- Directed by: Harry Sutherland
- Written by: Jack Lemmon
- Produced by: Gord Keith Harry Sutherland
- Starring: Margaret Atwood John Sewell
- Cinematography: Leonidas Zourdoumis
- Edited by: Gord Keith
- Music by: Carole Pope Kevan Staples
- Production company: KLS Entertainment
- Distributed by: DEC Films First Run Features
- Release date: July 1, 1982 (Bloor Cinema);
- Running time: 90 minutes
- Country: Canada
- Language: English

= Track Two (Enough Is Enough) =

1982 Canadian documentary film

Track Two (Enough Is Enough) is a Canadian documentary film, directed by Harry Sutherland and released in 1982. The film documents the struggle for gay liberation in Toronto in the early 1980s, focusing principally on the mass protest mobilizations that followed Operation Soap in February 1981.

The film takes its title from the Toronto Police Service's use of "Track Two" as a code word for the Church and Wellesley gay village in the era. ("Track One" was their code for a different part of the city with a significant presence of prostitutes.)

Figures appearing in the film include former Toronto mayor John Sewell, historian June Callwood, novelist Margaret Atwood, broadcaster Laurier LaPierre, and LGBTQ community figures George Hislop, Brent Hawkes, Chris Bearchell, Gerald Hannon and Ken Popert.

==Production==
The film had originally been conceived as a documentary about the 1980 Toronto municipal election, focusing in particular on Hislop's campaign for a Toronto City Council seat, which had he won would have made him the city's first openly gay alderman. They approached CBC Television to pitch the film, only to be rejected with a claim that the CBC had "already done gays to death".

Hislop lost, however, and Sutherland and his producer Gord Keith were unsure how to proceed until Operation Soap occurred a matter of weeks later, enabling them to recontextualize some of the footage they had already filmed, while expanding the film's focus toward a much larger, ongoing story. They went out intending to film a modest protest that night, only to be greeted by a massive march of thousands.

The film's score was composed by Carole Pope and Kevan Staples of the band Rough Trade. Their score included the song "Endless Night", which also appeared on the band's 1982 album Shaking the Foundations.

==Distribution==
The film received its premiere screening on July 1, 1982, at Toronto's Bloor Cinema. It later received a number of theatrical screenings at Canadian and international film festivals, including the 1982 Toronto International Film Festival and the 33rd Berlin International Film Festival.
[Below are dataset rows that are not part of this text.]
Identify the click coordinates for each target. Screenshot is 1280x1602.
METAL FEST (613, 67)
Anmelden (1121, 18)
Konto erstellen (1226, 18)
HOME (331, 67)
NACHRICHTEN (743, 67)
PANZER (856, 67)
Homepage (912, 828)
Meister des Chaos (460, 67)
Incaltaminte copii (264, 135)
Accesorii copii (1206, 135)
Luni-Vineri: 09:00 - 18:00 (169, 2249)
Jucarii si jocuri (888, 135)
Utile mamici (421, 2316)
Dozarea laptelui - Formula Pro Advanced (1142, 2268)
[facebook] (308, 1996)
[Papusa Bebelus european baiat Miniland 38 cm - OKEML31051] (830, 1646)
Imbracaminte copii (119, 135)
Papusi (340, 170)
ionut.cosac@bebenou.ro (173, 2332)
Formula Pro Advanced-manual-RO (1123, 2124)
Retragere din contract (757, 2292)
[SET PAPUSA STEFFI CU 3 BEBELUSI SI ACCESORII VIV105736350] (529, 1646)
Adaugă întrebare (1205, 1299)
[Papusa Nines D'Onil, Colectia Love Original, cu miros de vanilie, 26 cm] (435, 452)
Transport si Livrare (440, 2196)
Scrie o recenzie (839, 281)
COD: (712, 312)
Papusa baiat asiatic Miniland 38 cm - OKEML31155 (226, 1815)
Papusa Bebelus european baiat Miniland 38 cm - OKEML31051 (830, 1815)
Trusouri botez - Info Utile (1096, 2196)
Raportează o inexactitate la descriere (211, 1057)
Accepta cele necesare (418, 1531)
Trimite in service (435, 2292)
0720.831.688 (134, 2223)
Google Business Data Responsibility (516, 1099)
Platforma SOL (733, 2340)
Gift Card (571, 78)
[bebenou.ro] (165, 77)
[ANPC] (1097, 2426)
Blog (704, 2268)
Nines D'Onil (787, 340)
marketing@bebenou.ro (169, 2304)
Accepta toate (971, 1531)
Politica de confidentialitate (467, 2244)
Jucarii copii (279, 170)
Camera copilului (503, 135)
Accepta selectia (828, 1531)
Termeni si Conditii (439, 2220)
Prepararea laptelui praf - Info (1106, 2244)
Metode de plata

After many years of being virtually forgotten, with the only two remaining prints of the film in existence held by the National Archives of Canada and the Bibliothèque et Archives nationales du Québec, the film received a digital restoration funded by Pink Triangle Press in 2014.

==Critical response==
Film critic Jay Scott identified the film's failure to receive a Genie Award nomination for Best Feature Length Documentary at the 4th Genie Awards as one of the year's most egregious snubs, writing that "there are times when Genie is fearless when it comes to omitting the deserving. Just like Oscar."

For Cinema Canada, David Eames wrote that "Is Track Two a good film? Perhaps. Is it a great film? Most definitely. Are there difficulties? Decidedly. One wonders why the police were not interviewed in this film. Their short appearance, via a television talk-show, is, curiously enough, one of this film's funniest and more telling moments. The makers of Track Two didn't need to worry about gunning down the police. As this segment proved, all they needed to do was give them a shovel and let them dig their own grave."